Q. 困ったところや改善してほしいところ
まだ本教材を知り尽くしていないため、まずは自分自身がもっと教材研究をしていきたい。
CNNなのでどうしても世界のニュースが中心になってくるのだろうが、日本のことも少し盛り込まれていると面白い。その国の事情を知らないと、リスニングだけでの理解が難しい場合もある。生徒たちの日常生活のなかで発生した背景知識のある日本のニュースなら、英語理解以前のハードルが低く取り組みやすいので、あると嬉しい。
Q. 導入の経緯や、本教材採用の意図と狙い
問題/課題:
今年度の4月から、高1の国際コースと特進コースに導入。
英語の授業で社会情勢をもっと知ってほしいという想いがあった。本教材は題材がニュースなので、現代社会で実際に起こっている問題が掲載されている。それを聞いたり見たりすることで、生徒たちに親近感を持ってほしい。この世の中で起こっていることに対して知識欲を高めていってほしい。英語を通して世の中を知る、という目指す観点が合致していたので、まず興味を持った。中身を見たところ、スクリプトがとても短いので、高1でも取り組みやすい。長いと、おそらく高1ではつらく感じると思う。聞いてみても、英語は早いが高1でもついてこれそうだと思い選んだ。元々はとても長いであろうニュース音声を、おそらく一部切り取っていると思う。高校生がやりやすいように上手く編集されている。
状況(クラスの人数やレベル):
本教材を利用している国際コースと特進コースは、どちらも1クラス約30名。レベルもほぼ同じくらい。担当している国際コースだと、実際どれほどの級をもっているかは不確定だが、推測では英検3級レベルくらいの生徒が多い。入学時に準2級や準1級を取得済の生徒も数名はいる。
他の類似教材ではなくなぜこれか:
同じCNN Workbookでも3種類あるが、導入としてはこれが一番扱いやすいと思った。他のものはスクリプトが長くて高1に取り組ませるには難しく、教員も扱いにくく感じた。
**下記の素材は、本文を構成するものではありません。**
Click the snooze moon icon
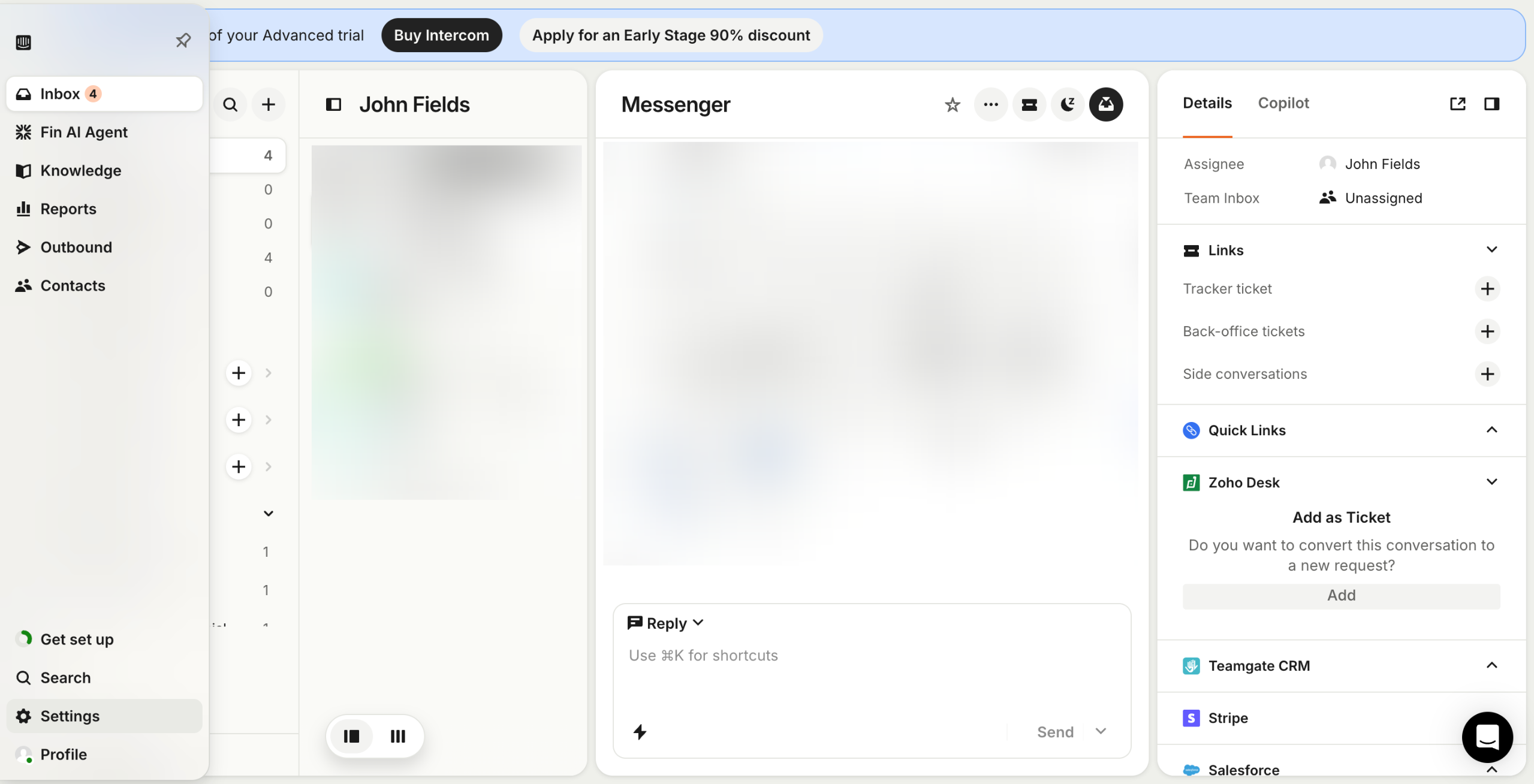This screenshot has width=1534, height=784. (1067, 105)
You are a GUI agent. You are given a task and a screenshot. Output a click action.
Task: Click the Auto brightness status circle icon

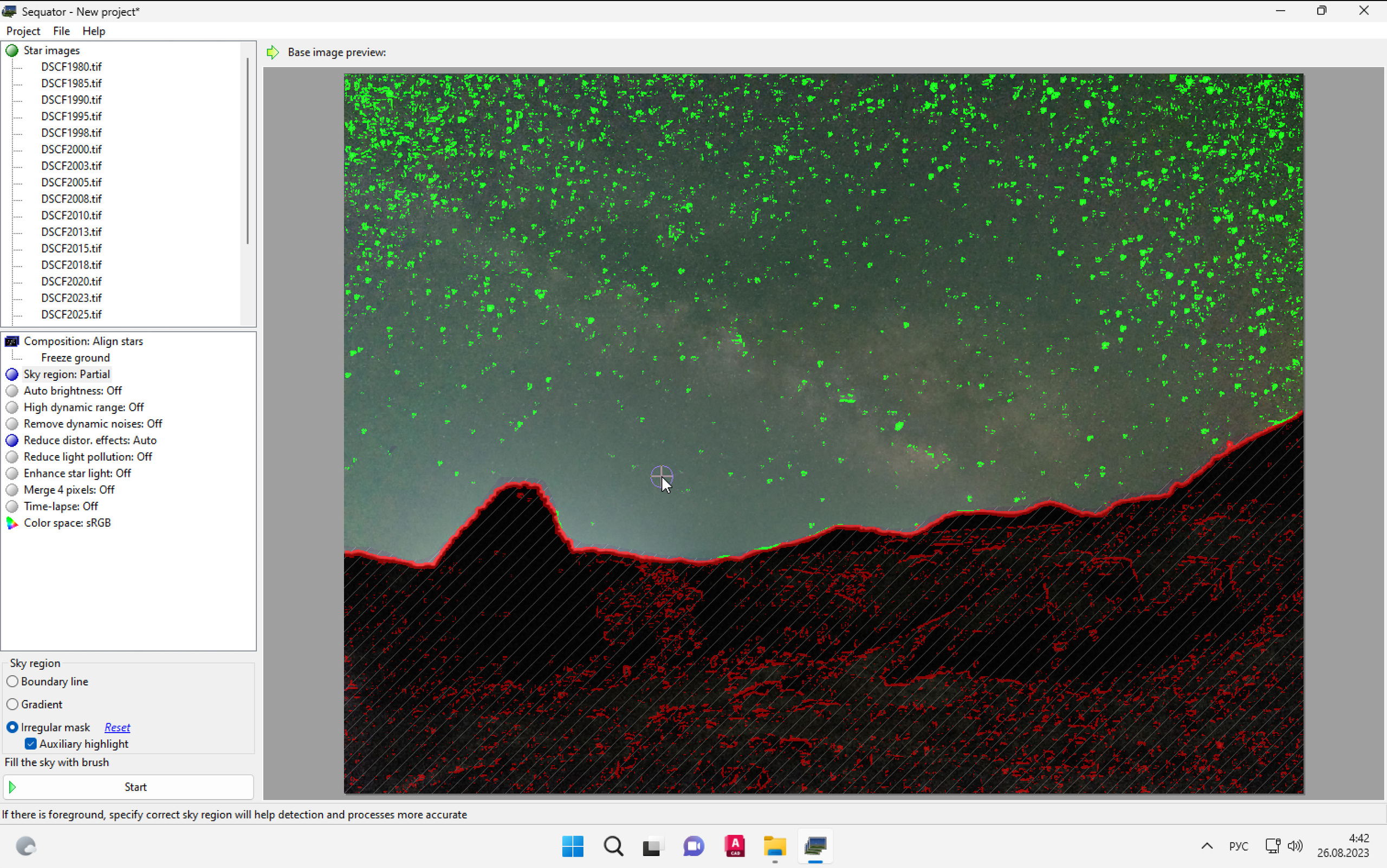(11, 391)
本教材は映像がついていることが、選んだ理由として一番大きい。動画が使いやすく、面白い。当然音声も付いている。生徒もQRコードで動画が見れ、音声も聞ける。教員がそれらを送ることもできる。動画があると、生徒が興味を持ちやすいメリットもあるが、一番は授業の中で扱いやすい(詳細は「進め方」で後述)。
Q. 教材の構成(全体構成、単元ごとページ構成)
20本のニュースを収録。ニュースの書き起こし以外に、ニュース内容に関するfact-finding questionが3題、ニュース内容に関して自分の意見を書くessay questionが1題掲載されています。
探究型論文作成ガイド(SDGs対応)、学習者の自己評価用Reflection Sheet付き。
付属品(音声データ、別冊「解答・解説」、充実の指導用データ、動画含むダウンロードコンテンツ)- 配達ロボットの需要が中国で急増中!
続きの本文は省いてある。